PROBLEM TO SOLVE ▸ Exactly as they stand, set down the following records once more.

Stored data:
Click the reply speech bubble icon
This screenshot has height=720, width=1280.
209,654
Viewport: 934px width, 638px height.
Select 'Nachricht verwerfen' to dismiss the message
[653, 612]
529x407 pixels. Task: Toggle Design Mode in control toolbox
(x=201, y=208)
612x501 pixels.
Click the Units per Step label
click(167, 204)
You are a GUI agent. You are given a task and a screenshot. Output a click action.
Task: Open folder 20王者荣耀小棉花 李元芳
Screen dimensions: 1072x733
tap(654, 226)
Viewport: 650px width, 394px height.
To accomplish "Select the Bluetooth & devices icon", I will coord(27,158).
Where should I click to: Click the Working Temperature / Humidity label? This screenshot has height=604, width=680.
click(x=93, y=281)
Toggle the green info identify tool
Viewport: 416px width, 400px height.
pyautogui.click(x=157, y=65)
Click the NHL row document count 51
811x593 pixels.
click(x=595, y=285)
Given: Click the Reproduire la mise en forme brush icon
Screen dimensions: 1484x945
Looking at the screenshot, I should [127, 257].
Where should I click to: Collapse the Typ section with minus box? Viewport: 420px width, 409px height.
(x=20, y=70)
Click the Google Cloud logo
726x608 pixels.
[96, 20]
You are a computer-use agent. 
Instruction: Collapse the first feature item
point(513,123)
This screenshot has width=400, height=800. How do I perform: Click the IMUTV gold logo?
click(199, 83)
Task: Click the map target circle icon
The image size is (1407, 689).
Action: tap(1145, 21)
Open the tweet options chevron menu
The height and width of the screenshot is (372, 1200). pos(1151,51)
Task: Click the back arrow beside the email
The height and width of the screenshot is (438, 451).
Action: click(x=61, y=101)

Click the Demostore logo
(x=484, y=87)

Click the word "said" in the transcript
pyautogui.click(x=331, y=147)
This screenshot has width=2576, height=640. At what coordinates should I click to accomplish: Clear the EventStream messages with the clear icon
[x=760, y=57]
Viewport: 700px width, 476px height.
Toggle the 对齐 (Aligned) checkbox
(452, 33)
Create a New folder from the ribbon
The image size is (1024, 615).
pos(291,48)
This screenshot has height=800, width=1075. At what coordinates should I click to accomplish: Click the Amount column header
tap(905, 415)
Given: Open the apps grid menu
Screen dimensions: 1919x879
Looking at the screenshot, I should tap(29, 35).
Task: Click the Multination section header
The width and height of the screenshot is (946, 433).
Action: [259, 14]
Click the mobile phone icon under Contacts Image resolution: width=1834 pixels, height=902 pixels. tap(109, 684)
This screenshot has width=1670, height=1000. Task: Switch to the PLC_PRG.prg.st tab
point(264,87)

RESULT OF THE TASK ▸
Click the reply speech bubble icon
This screenshot has height=720, width=1280.
209,654
Viewport: 934px width, 638px height.
Select 'Nachricht verwerfen' to dismiss the message
[653, 612]
529x407 pixels. Task: Toggle Design Mode in control toolbox
(x=201, y=208)
612x501 pixels.
Click the Units per Step label
click(167, 204)
You are a GUI agent. You are given a task and a screenshot. Output a click action.
Task: Open folder 20王者荣耀小棉花 李元芳
Screen dimensions: 1072x733
tap(654, 226)
Viewport: 650px width, 394px height.
To accomplish "Select the Bluetooth & devices icon", I will coord(27,158).
Where should I click to: Click the Working Temperature / Humidity label? This screenshot has height=604, width=680.
click(x=93, y=281)
Toggle the green info identify tool
Viewport: 416px width, 400px height.
pyautogui.click(x=157, y=65)
Click the NHL row document count 51
811x593 pixels.
click(x=595, y=285)
Given: Click the Reproduire la mise en forme brush icon
Screen dimensions: 1484x945
Looking at the screenshot, I should [127, 257].
Where should I click to: Collapse the Typ section with minus box? Viewport: 420px width, 409px height.
(x=20, y=70)
Click the Google Cloud logo
726x608 pixels.
[96, 20]
You are a computer-use agent. 
Instruction: Collapse the first feature item
point(513,123)
This screenshot has width=400, height=800. How do I perform: Click the IMUTV gold logo?
click(199, 83)
Task: Click the map target circle icon
The image size is (1407, 689).
Action: tap(1145, 21)
Open the tweet options chevron menu
The height and width of the screenshot is (372, 1200). pos(1151,51)
Task: Click the back arrow beside the email
The height and width of the screenshot is (438, 451).
Action: click(x=61, y=101)

Click the Demostore logo
(x=484, y=87)

Click the word "said" in the transcript
pyautogui.click(x=331, y=147)
This screenshot has width=2576, height=640. At what coordinates should I click to accomplish: Clear the EventStream messages with the clear icon
[x=760, y=57]
Viewport: 700px width, 476px height.
Toggle the 对齐 (Aligned) checkbox
(452, 33)
Create a New folder from the ribbon
The image size is (1024, 615).
pos(291,48)
This screenshot has height=800, width=1075. At what coordinates should I click to accomplish: Click the Amount column header
tap(905, 415)
Given: Open the apps grid menu
Screen dimensions: 1919x879
Looking at the screenshot, I should tap(29, 35).
Task: Click the Multination section header
The width and height of the screenshot is (946, 433).
Action: [259, 14]
Click the mobile phone icon under Contacts Image resolution: width=1834 pixels, height=902 pixels. tap(109, 684)
This screenshot has width=1670, height=1000. Task: Switch to the PLC_PRG.prg.st tab
point(264,87)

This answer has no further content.